The world of learning and sharing knowledge is a complex one. None of us knows it all and each of us has only an imperfect share of the picture. So there are two dynamics at work. I can learn from people who know more than me or whose knowledge is better than mine. There are others with less or weaker knowledge than mine who can learn from me. But that does not prevent me from learning from everyone to a certain extent because they may have part of the picture I do not have. It is, as I said in a recent post on this blog, a question of discernment. I am simply honoured that someone (and, not having discussed it with the person, I am not going to name or identify them here at the moment) should believe that I have some of the knowledge they need right now. That is faith and trust I am not about to betray.

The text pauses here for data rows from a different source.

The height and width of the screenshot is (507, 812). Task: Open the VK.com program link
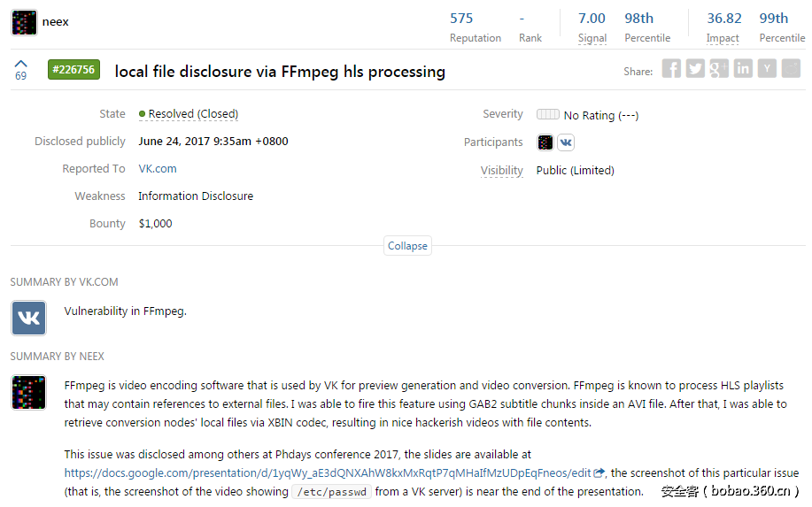158,169
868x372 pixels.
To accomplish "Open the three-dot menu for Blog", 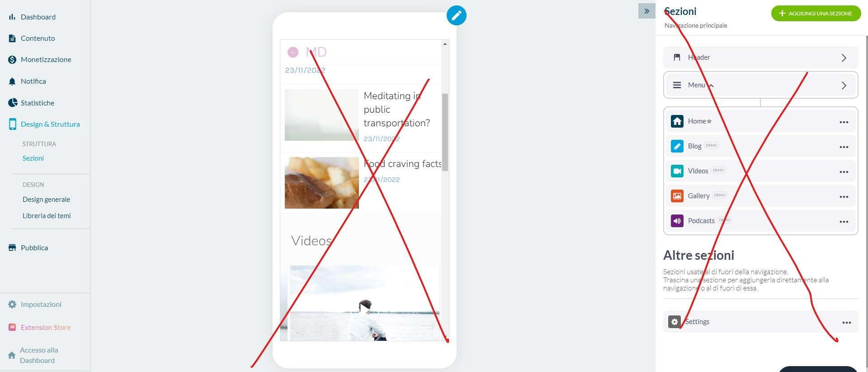I will 844,147.
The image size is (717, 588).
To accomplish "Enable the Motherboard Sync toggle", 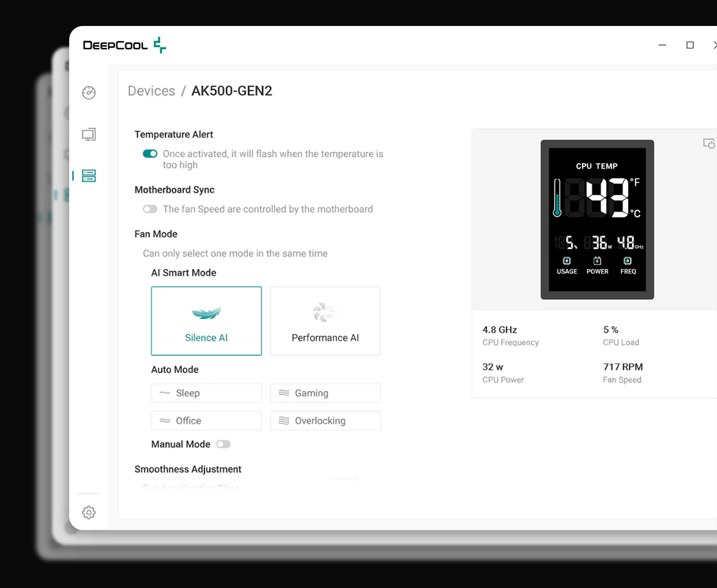I will click(x=150, y=209).
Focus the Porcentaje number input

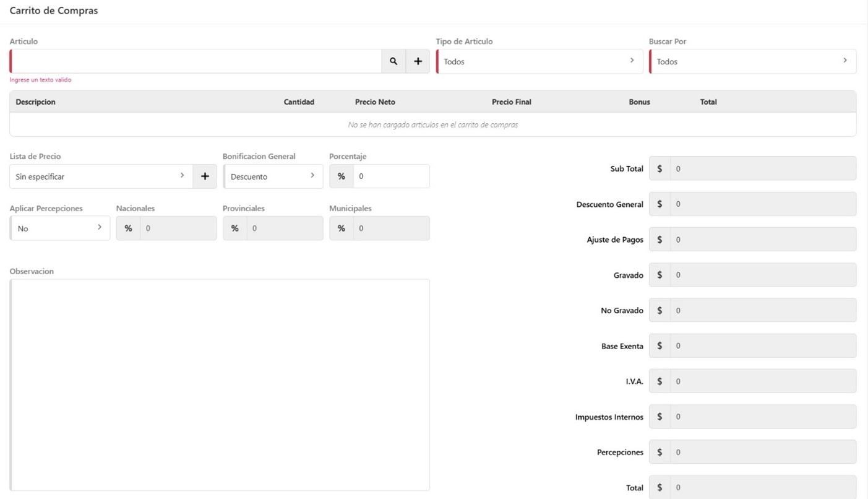(391, 176)
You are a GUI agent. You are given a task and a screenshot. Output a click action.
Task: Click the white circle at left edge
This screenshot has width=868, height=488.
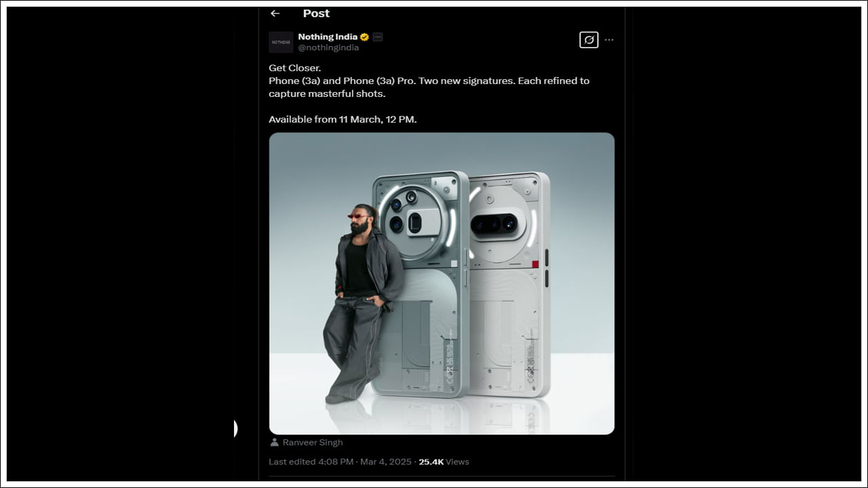[235, 428]
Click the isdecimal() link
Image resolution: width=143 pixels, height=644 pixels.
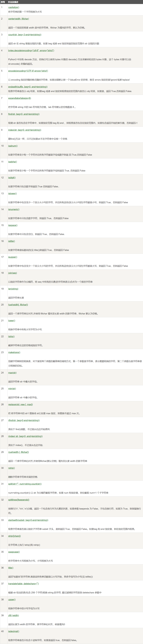[14, 631]
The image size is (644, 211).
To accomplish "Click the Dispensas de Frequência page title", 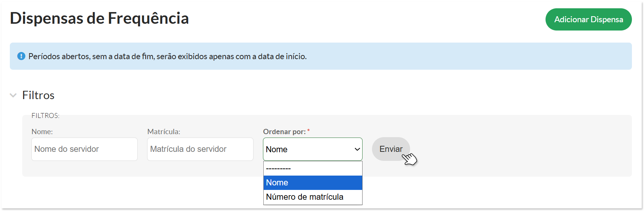I will pyautogui.click(x=99, y=18).
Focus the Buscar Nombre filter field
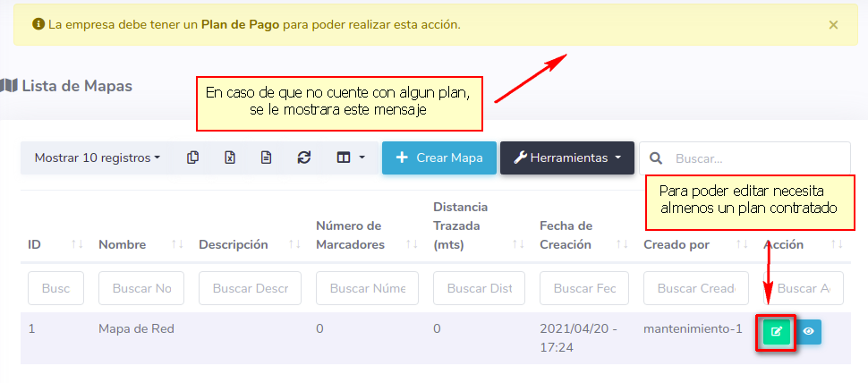The image size is (868, 383). click(x=141, y=288)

My blog has once again been nominated as one of the top 100 language blogs on the bab.la website. If you would like to vote for me follow this link, and click on the SJB Translations button. Thank you for your support!

 

 

2 Comments

  1. Good stuff, Simon; do keep us posted about how things pan out.

    Being open to learn "even" from those with less experience than ourselves is a great thing, too. A few years ago, I remember disagreeing about something with a colleague who then proceeded to assert that they were right purely on the grounds that they had 30 years’ more experience than I. Eeh dear…

    Best wishes
    Oliver

    Reply
    • Thanks, Oliver. We’ve had a Skype chat now and it looks as if there are plenty of things we can work on, so I think it’s going to go well.